A ré sempre explicou todos os formulários dados a assinar ao falecido não tendo sido sujeita a qualquer contrato de adesão, sendo antes um contrato entre o falecido e a SLN.
Por último, alega que os juros, a terem de ser liquidados o serão à taxa aplicável aos créditos civis.

Os Autores vieram responder à matéria das excepções alegando que, por diversas vezes, interpelaram o banco réu no sentido de lhes serem devolvidas as quantias que lhe foram confiadas, o que sempre foi recusado.
Quanto à prescrição, não se verifica o disposto no artigo 324º, do C.V.M. porque a actuação do Banco réu é qualificada por dolo ou culpa grave, o que afasta a aplicação de tal artigo, aplicando-se o prazo de 20 anos previsto no artigo 309º, do Código Civil.
Alega ainda que, nem o banco réu, nem a SLN podiam validamente celebrar negócios como os dos autos, uma vez que esta última sendo uma sociedade gestora de participações sociais, estava por lei impedida de exercer a actividade de intermediação financeira.   

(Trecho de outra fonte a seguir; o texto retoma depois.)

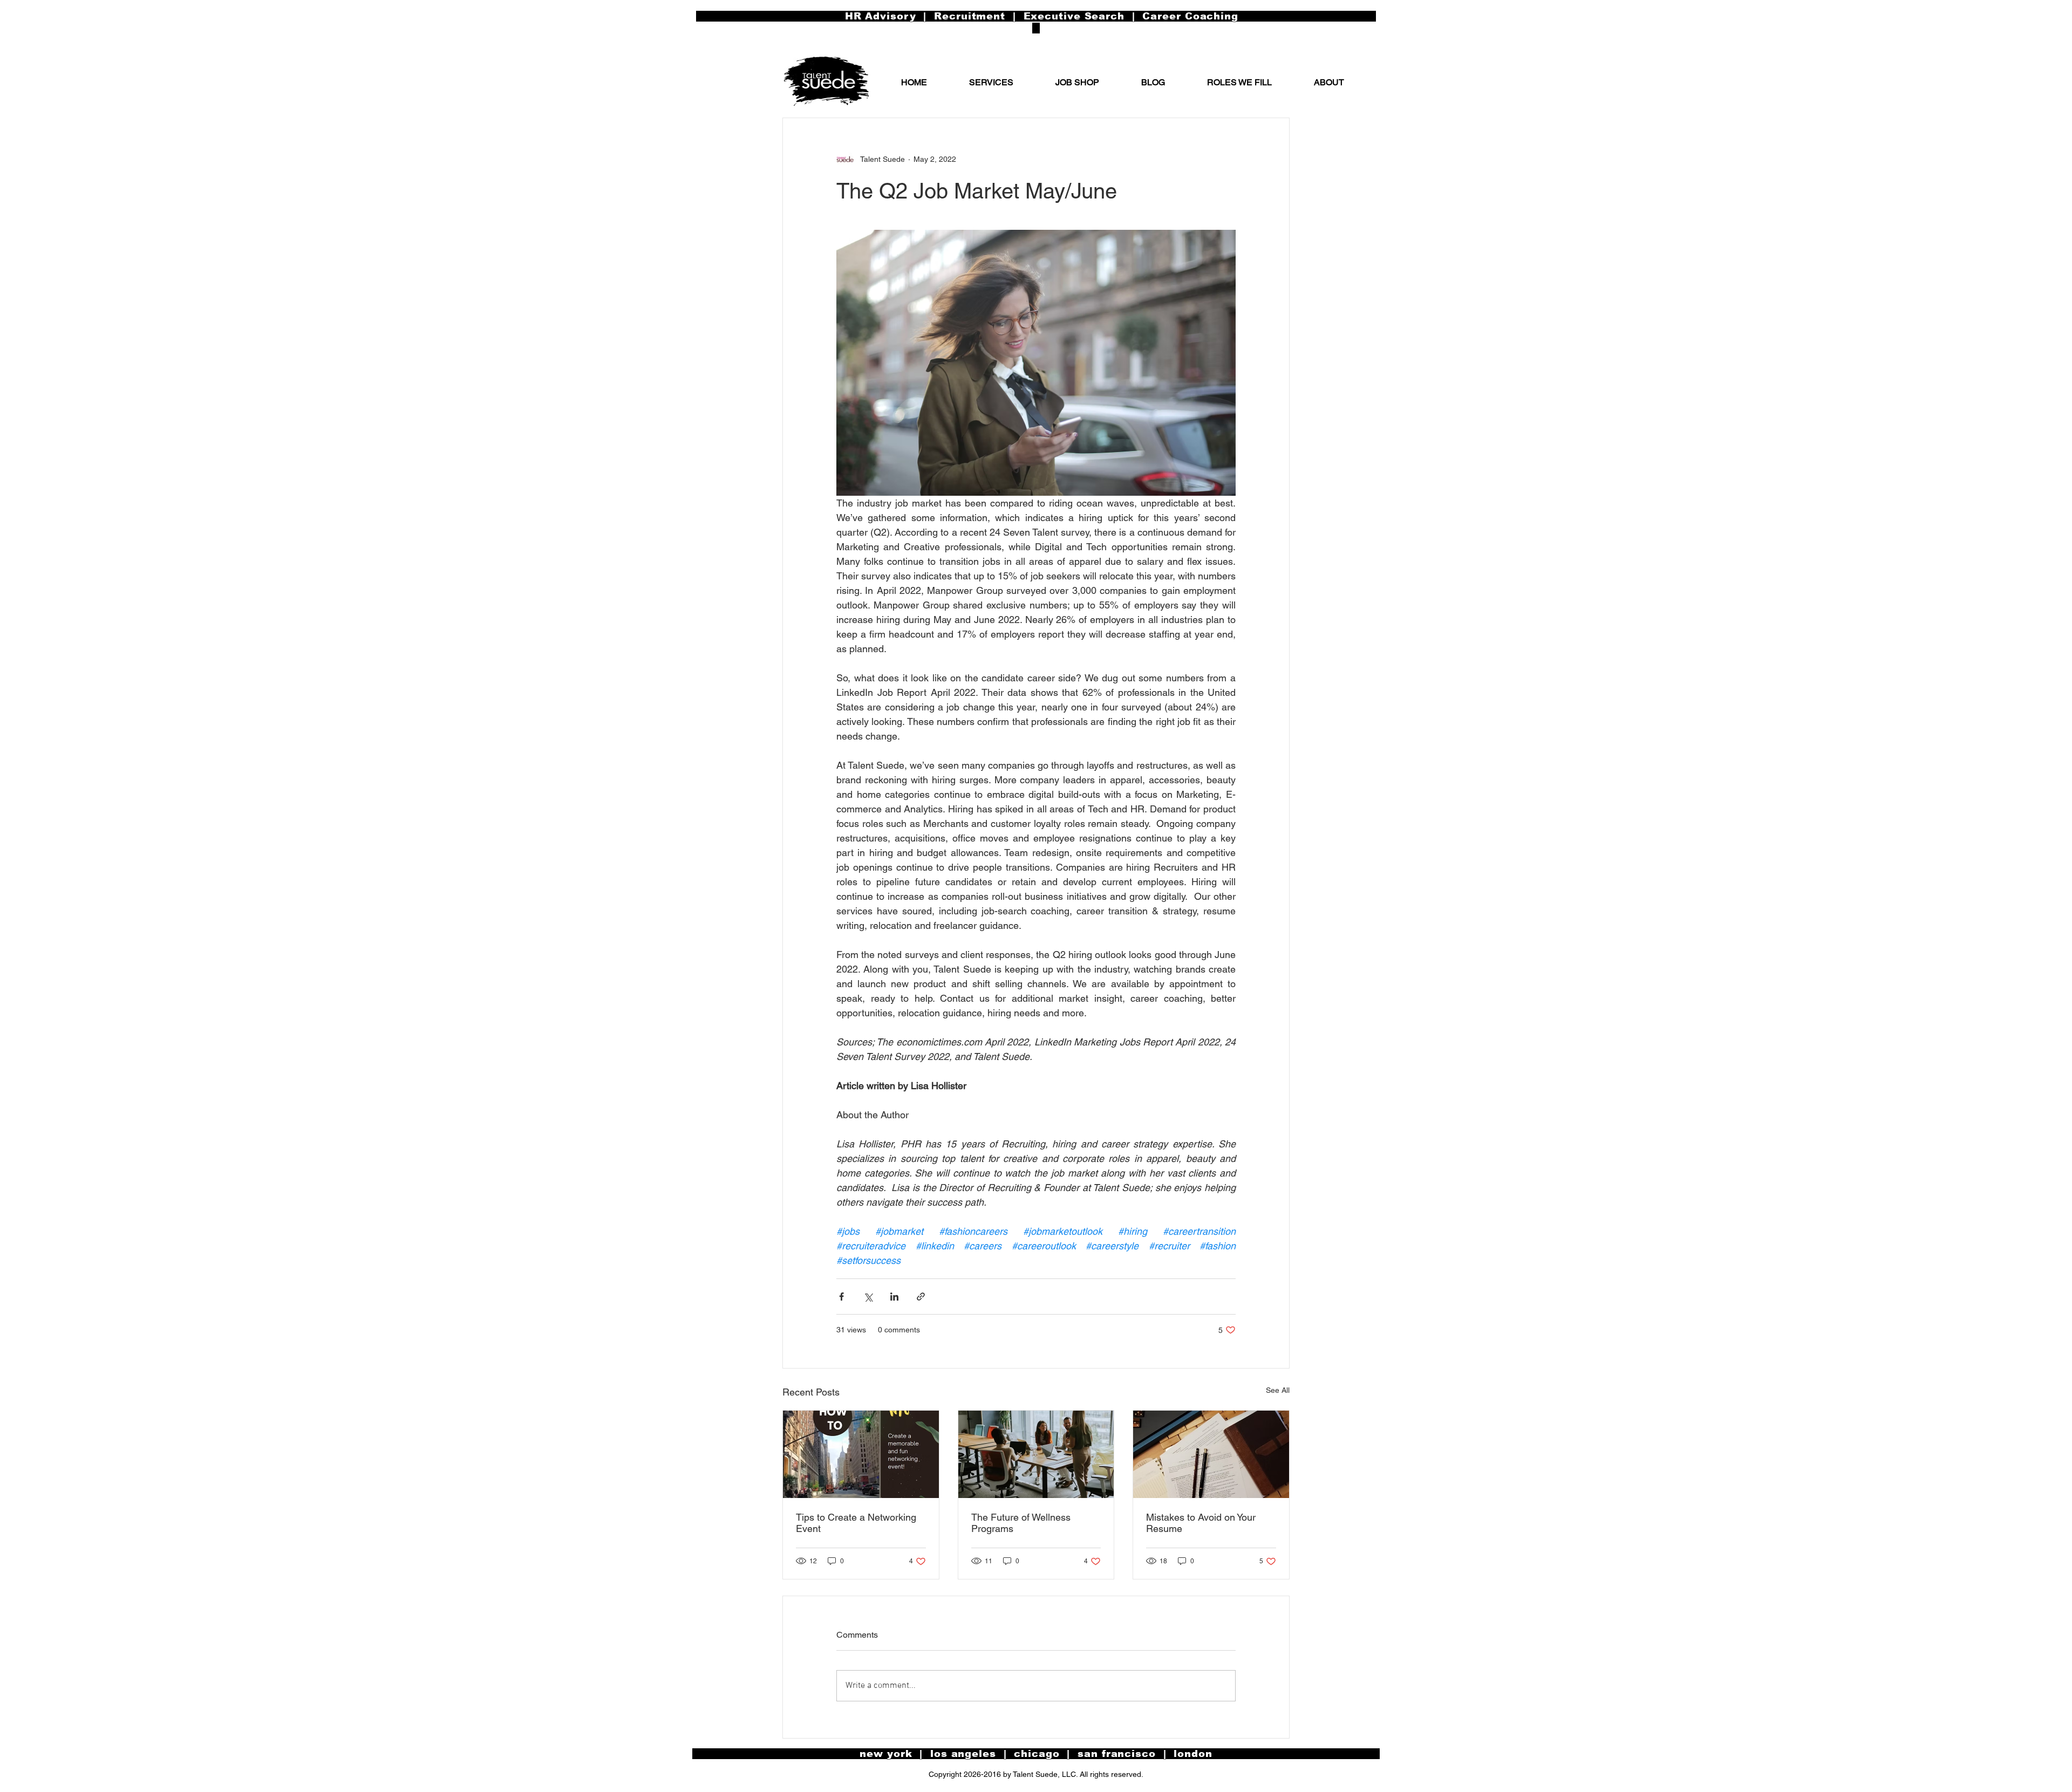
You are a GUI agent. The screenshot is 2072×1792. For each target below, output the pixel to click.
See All (1278, 1390)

Foi realizada audiência prévia na qual foi fixado o objecto do litígio e enunciados os temas de prova.
Realizado o julgamento, foi proferida sentença que apreciou as seguintes questões, ali identificadas:
-Do direito dos autores a serem reembolsados do capital subscrito em obrigações SLN Rendimento Mais 2004 pelo seu falecido marido e pai.
-Saber de a Ré cumpriu com o seu dever de informação.
-Da prescrição do direito dos autores.
- Do abuso de direito
A sentença julgou a acção improcedente e absolveu a Ré do pedido formulado pelos Autores.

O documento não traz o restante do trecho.